Die Forderung nach einer erleichterten Anerkennung von non-formalen Qualifikationen und Abschlüssen und Weiterqualifizierungsangebote für zugwanderten und inländischen Menschen ist angesichts des Fachkräftebedarfs in Deutschland richtig. Allerdings besteht derzeit schon bei der Anerkennung formal erworbener Abschlüsse ein erheblicher bürokratischer Aufwand und lange Prüfzeiten. Hier sollte daher vorerst überprüft werden, inwiefern die rechtlichen Grundlagen vereinfacht und transparenter ausgestaltet werden können. Grundsätzlich richtig ist auch, Integrationsmaßnahmen für geduldete Menschen zu überprüfen, die länger in Deutschland bleiben, allerdings muss hier zwingend danach unterschieden werden, wer sich aktiv darum bemüht, in Arbeit und Gesellschaft zu integrieren und wer sich dem entziehen will, um keine falschen Anreize zu setzen. Ob erleichterte Voraussetzungen für Einbürgerungen der richtige Ansatz sind, muss hinterfragt werden. Einbürgerungen können, müssen aber nicht in jedem Fall ein geeignetes Mittel zur Förderung der Integration sein. Sie können durchaus auch als Ergebnis erfolgreicher Integration gesehen werden. Vor dem Hintergrund, dass die Einbürgerungszahlen in Deutschland seit Jahren auf etwa dem gleichen Niveau bleiben und die Einbürgerungspraxis in den Bundesändern sehr unterschiedlich ist, würde es aus kommunaler Sicht Sinn machen, zunächst eine Art Bestandsaufnahme in Deutschland zu machen, Informationen über Einbürgerungen breiter und verständlicher zu machen und einen Erfahrungsaustausch der Länder und Behörden untereinander zu organisieren, als die rechtlichen Voraussetzungen zu ändern.
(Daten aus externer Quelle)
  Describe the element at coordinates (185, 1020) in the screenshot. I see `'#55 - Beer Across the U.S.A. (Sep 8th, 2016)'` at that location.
Die Zuzugszahlen gehen auch aufgrund der Corona-Pandemie im Jahr 2020 zwar zurück. Die Aufnahmefähigkeit der Städte und Gemeinden bleibt jedoch insgesamt begrenzt. Noch immer stoßen heute eine Vielzahl an Kommunen an ihre Grenzen, was die Verfügbarkeit von geeignetem und bezahlbarem, dezentralen Wohnraum, aber auch die personelle und finanzielle Situation angeht. Die Corona-Pandemie führt in Städten und Gemeinden zu einer extrem angespannten personellen und finanziellen Situation. Gerade die Finanzmittel für die Integration sind nur bis Ende dieses Jahres gesichert. Was danach kommt, wissen wir nicht. Die Kommunen benötigen eine verlässliche Finanzierungsgrundlage für die Integration über das Jahr 2021 hinaus (dies ist bislang nicht geregelt!), mehr Handlungsspielräume und mehr Kompetenzen bei der Integration vor Ort.